__Prompt__
Repeat every line of the material, character for character.

__Given data__
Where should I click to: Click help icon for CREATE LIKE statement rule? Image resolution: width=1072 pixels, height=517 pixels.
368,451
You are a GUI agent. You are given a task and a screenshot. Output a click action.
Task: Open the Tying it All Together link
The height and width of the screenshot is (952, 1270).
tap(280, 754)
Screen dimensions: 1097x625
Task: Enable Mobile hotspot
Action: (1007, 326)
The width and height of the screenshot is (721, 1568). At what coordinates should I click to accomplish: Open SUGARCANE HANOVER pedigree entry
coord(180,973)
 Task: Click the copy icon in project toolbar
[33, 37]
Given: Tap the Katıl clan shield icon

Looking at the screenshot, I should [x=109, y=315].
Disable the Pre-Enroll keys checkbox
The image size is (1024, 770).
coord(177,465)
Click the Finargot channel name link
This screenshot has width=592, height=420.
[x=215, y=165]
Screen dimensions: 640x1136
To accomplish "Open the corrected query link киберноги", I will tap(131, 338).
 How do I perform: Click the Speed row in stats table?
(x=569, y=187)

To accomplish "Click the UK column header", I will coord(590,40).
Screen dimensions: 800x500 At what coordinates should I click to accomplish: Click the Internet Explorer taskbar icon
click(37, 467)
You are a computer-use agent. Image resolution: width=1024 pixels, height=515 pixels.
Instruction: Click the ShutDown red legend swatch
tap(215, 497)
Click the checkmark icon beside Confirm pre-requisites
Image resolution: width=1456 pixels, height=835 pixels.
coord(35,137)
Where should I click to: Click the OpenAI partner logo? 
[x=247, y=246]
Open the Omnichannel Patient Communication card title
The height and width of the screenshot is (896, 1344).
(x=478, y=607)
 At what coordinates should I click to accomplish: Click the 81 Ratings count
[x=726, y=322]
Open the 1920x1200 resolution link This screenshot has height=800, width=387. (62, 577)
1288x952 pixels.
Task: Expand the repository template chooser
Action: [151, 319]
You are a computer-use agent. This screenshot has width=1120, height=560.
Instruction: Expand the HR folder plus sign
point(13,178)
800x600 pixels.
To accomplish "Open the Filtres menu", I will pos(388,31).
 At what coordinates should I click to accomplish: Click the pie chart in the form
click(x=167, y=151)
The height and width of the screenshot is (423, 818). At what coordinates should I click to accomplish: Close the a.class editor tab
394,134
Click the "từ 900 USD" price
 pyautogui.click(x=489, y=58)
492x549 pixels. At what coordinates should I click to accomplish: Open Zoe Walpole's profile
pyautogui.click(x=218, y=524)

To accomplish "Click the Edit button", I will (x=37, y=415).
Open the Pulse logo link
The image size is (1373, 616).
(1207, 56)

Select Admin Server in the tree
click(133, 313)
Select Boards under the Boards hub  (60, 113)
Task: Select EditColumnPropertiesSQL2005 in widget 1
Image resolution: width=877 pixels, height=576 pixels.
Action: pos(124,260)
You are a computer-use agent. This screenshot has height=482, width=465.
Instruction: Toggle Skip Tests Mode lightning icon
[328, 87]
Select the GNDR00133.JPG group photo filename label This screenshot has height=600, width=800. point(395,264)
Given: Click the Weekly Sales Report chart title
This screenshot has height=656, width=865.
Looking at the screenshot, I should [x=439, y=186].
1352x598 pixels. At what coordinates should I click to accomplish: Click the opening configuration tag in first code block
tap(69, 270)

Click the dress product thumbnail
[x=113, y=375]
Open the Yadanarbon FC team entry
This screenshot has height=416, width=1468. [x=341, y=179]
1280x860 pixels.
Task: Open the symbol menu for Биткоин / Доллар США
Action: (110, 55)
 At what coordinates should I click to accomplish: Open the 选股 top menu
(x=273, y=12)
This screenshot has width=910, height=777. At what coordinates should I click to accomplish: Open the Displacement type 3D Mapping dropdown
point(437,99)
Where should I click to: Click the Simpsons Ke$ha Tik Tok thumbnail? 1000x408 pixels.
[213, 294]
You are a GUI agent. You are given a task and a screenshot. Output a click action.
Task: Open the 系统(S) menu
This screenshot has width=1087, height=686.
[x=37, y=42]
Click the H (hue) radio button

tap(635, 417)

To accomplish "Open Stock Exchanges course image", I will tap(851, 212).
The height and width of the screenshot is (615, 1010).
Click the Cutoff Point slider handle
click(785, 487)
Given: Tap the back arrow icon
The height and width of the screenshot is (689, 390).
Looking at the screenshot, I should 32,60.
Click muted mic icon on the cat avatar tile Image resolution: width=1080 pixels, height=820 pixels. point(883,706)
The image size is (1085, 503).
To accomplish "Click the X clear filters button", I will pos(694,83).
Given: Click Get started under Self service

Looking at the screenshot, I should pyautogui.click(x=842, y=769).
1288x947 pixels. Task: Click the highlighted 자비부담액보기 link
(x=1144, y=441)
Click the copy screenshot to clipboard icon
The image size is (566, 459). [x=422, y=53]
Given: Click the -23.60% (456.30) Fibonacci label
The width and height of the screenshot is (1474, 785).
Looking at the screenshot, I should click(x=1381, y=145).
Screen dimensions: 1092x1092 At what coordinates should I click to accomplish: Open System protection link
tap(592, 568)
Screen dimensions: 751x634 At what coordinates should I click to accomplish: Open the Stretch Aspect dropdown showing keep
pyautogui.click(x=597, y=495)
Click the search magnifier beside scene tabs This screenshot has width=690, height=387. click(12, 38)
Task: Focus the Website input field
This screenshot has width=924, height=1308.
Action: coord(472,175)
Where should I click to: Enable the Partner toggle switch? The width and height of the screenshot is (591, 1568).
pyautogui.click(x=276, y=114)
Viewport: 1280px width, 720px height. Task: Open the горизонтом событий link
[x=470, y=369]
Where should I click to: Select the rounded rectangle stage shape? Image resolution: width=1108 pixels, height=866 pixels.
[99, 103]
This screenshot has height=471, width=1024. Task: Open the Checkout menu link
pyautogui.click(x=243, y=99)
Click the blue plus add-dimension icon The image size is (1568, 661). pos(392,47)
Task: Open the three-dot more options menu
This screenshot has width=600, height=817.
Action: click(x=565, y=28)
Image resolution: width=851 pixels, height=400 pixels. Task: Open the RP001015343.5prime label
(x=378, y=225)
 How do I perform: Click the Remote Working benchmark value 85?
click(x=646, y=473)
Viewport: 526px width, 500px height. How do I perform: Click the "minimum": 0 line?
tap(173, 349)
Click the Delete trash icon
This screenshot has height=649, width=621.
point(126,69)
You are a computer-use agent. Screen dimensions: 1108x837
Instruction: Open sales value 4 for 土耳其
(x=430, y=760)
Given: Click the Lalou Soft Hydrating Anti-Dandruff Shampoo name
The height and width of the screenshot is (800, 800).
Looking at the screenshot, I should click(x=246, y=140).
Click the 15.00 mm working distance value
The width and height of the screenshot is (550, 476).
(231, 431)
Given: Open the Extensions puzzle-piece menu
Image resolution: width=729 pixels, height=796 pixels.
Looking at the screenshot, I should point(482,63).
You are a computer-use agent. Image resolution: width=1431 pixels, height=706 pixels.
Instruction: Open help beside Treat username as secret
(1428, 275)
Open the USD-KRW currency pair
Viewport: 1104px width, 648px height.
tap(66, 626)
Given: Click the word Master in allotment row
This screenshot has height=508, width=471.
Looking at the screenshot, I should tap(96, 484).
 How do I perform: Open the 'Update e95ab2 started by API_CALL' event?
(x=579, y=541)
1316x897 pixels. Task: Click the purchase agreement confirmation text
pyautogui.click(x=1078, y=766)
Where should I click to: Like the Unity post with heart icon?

__Answer box__
Where should I click to: Click help icon for CREATE LIKE statement rule? Image resolution: width=1072 pixels, height=517 pixels.
368,451
You are a GUI agent. You are given a task and a screenshot. Output a click action.
Task: Open the Tying it All Together link
The height and width of the screenshot is (952, 1270).
tap(280, 754)
Screen dimensions: 1097x625
Task: Enable Mobile hotspot
Action: (1007, 326)
The width and height of the screenshot is (721, 1568). At what coordinates should I click to accomplish: Open SUGARCANE HANOVER pedigree entry
coord(180,973)
 Task: Click the copy icon in project toolbar
[33, 37]
Given: Tap the Katıl clan shield icon

Looking at the screenshot, I should [x=109, y=315].
Disable the Pre-Enroll keys checkbox
The image size is (1024, 770).
coord(177,465)
Click the Finargot channel name link
This screenshot has width=592, height=420.
[x=215, y=165]
Screen dimensions: 640x1136
To accomplish "Open the corrected query link киберноги", I will tap(131, 338).
 How do I perform: Click the Speed row in stats table?
(x=569, y=187)

To accomplish "Click the UK column header", I will coord(590,40).
Screen dimensions: 800x500 At what coordinates should I click to accomplish: Click the Internet Explorer taskbar icon
click(37, 467)
You are a computer-use agent. Image resolution: width=1024 pixels, height=515 pixels.
Instruction: Click the ShutDown red legend swatch
tap(215, 497)
Click the checkmark icon beside Confirm pre-requisites
Image resolution: width=1456 pixels, height=835 pixels.
coord(35,137)
Where should I click to: Click the OpenAI partner logo? 
[x=247, y=246]
Open the Omnichannel Patient Communication card title
The height and width of the screenshot is (896, 1344).
(x=478, y=607)
 At what coordinates should I click to accomplish: Click the 81 Ratings count
[x=726, y=322]
Open the 1920x1200 resolution link This screenshot has height=800, width=387. (62, 577)
1288x952 pixels.
Task: Expand the repository template chooser
Action: [151, 319]
You are a computer-use agent. This screenshot has width=1120, height=560.
Instruction: Expand the HR folder plus sign
point(13,178)
800x600 pixels.
To accomplish "Open the Filtres menu", I will pos(388,31).
 At what coordinates should I click to accomplish: Click the pie chart in the form
click(x=167, y=151)
The height and width of the screenshot is (423, 818). At what coordinates should I click to accomplish: Close the a.class editor tab
394,134
Click the "từ 900 USD" price
 pyautogui.click(x=489, y=58)
492x549 pixels. At what coordinates should I click to accomplish: Open Zoe Walpole's profile
pyautogui.click(x=218, y=524)

To accomplish "Click the Edit button", I will (x=37, y=415).
Open the Pulse logo link
The image size is (1373, 616).
(1207, 56)

Select Admin Server in the tree
click(133, 313)
Select Boards under the Boards hub  (60, 113)
Task: Select EditColumnPropertiesSQL2005 in widget 1
Image resolution: width=877 pixels, height=576 pixels.
Action: pos(124,260)
You are a computer-use agent. This screenshot has height=482, width=465.
Instruction: Toggle Skip Tests Mode lightning icon
[328, 87]
Select the GNDR00133.JPG group photo filename label This screenshot has height=600, width=800. point(395,264)
Given: Click the Weekly Sales Report chart title
This screenshot has height=656, width=865.
Looking at the screenshot, I should [x=439, y=186].
1352x598 pixels. At what coordinates should I click to accomplish: Click the opening configuration tag in first code block
tap(69, 270)

Click the dress product thumbnail
[x=113, y=375]
Open the Yadanarbon FC team entry
This screenshot has height=416, width=1468. [x=341, y=179]
1280x860 pixels.
Task: Open the symbol menu for Биткоин / Доллар США
Action: (110, 55)
 At what coordinates should I click to accomplish: Open the 选股 top menu
(x=273, y=12)
This screenshot has width=910, height=777. At what coordinates should I click to accomplish: Open the Displacement type 3D Mapping dropdown
point(437,99)
Where should I click to: Click the Simpsons Ke$ha Tik Tok thumbnail? 1000x408 pixels.
[213, 294]
You are a GUI agent. You are given a task and a screenshot. Output a click action.
Task: Open the 系统(S) menu
This screenshot has width=1087, height=686.
[x=37, y=42]
Click the H (hue) radio button

tap(635, 417)

To accomplish "Open Stock Exchanges course image", I will tap(851, 212).
The height and width of the screenshot is (615, 1010).
Click the Cutoff Point slider handle
click(785, 487)
Given: Tap the back arrow icon
The height and width of the screenshot is (689, 390).
Looking at the screenshot, I should 32,60.
Click muted mic icon on the cat avatar tile Image resolution: width=1080 pixels, height=820 pixels. point(883,706)
The image size is (1085, 503).
To accomplish "Click the X clear filters button", I will pos(694,83).
Given: Click Get started under Self service

Looking at the screenshot, I should pyautogui.click(x=842, y=769).
1288x947 pixels. Task: Click the highlighted 자비부담액보기 link
(x=1144, y=441)
Click the copy screenshot to clipboard icon
The image size is (566, 459). [x=422, y=53]
Given: Click the -23.60% (456.30) Fibonacci label
The width and height of the screenshot is (1474, 785).
Looking at the screenshot, I should click(x=1381, y=145).
Screen dimensions: 1092x1092 At what coordinates should I click to accomplish: Open System protection link
tap(592, 568)
Screen dimensions: 751x634 At what coordinates should I click to accomplish: Open the Stretch Aspect dropdown showing keep
pyautogui.click(x=597, y=495)
Click the search magnifier beside scene tabs This screenshot has width=690, height=387. click(12, 38)
Task: Focus the Website input field
This screenshot has width=924, height=1308.
Action: coord(472,175)
Where should I click to: Enable the Partner toggle switch? The width and height of the screenshot is (591, 1568).
pyautogui.click(x=276, y=114)
Viewport: 1280px width, 720px height. Task: Open the горизонтом событий link
[x=470, y=369]
Where should I click to: Select the rounded rectangle stage shape? Image resolution: width=1108 pixels, height=866 pixels.
[99, 103]
This screenshot has height=471, width=1024. Task: Open the Checkout menu link
pyautogui.click(x=243, y=99)
Click the blue plus add-dimension icon The image size is (1568, 661). pos(392,47)
Task: Open the three-dot more options menu
This screenshot has width=600, height=817.
Action: click(x=565, y=28)
Image resolution: width=851 pixels, height=400 pixels. Task: Open the RP001015343.5prime label
(x=378, y=225)
 How do I perform: Click the Remote Working benchmark value 85?
click(x=646, y=473)
Viewport: 526px width, 500px height. How do I perform: Click the "minimum": 0 line?
tap(173, 349)
Click the Delete trash icon
This screenshot has height=649, width=621.
point(126,69)
You are a computer-use agent. Screen dimensions: 1108x837
Instruction: Open sales value 4 for 土耳其
(x=430, y=760)
Given: Click the Lalou Soft Hydrating Anti-Dandruff Shampoo name
The height and width of the screenshot is (800, 800).
Looking at the screenshot, I should click(x=246, y=140).
Click the 15.00 mm working distance value
The width and height of the screenshot is (550, 476).
(231, 431)
Given: Open the Extensions puzzle-piece menu
Image resolution: width=729 pixels, height=796 pixels.
Looking at the screenshot, I should point(482,63).
You are a computer-use agent. Image resolution: width=1431 pixels, height=706 pixels.
Instruction: Open help beside Treat username as secret
(1428, 275)
Open the USD-KRW currency pair
Viewport: 1104px width, 648px height.
tap(66, 626)
Given: Click the word Master in allotment row
This screenshot has height=508, width=471.
Looking at the screenshot, I should tap(96, 484).
 How do I perform: Open the 'Update e95ab2 started by API_CALL' event?
(x=579, y=541)
1316x897 pixels. Task: Click the purchase agreement confirmation text
pyautogui.click(x=1078, y=766)
Where should I click to: Like the Unity post with heart icon?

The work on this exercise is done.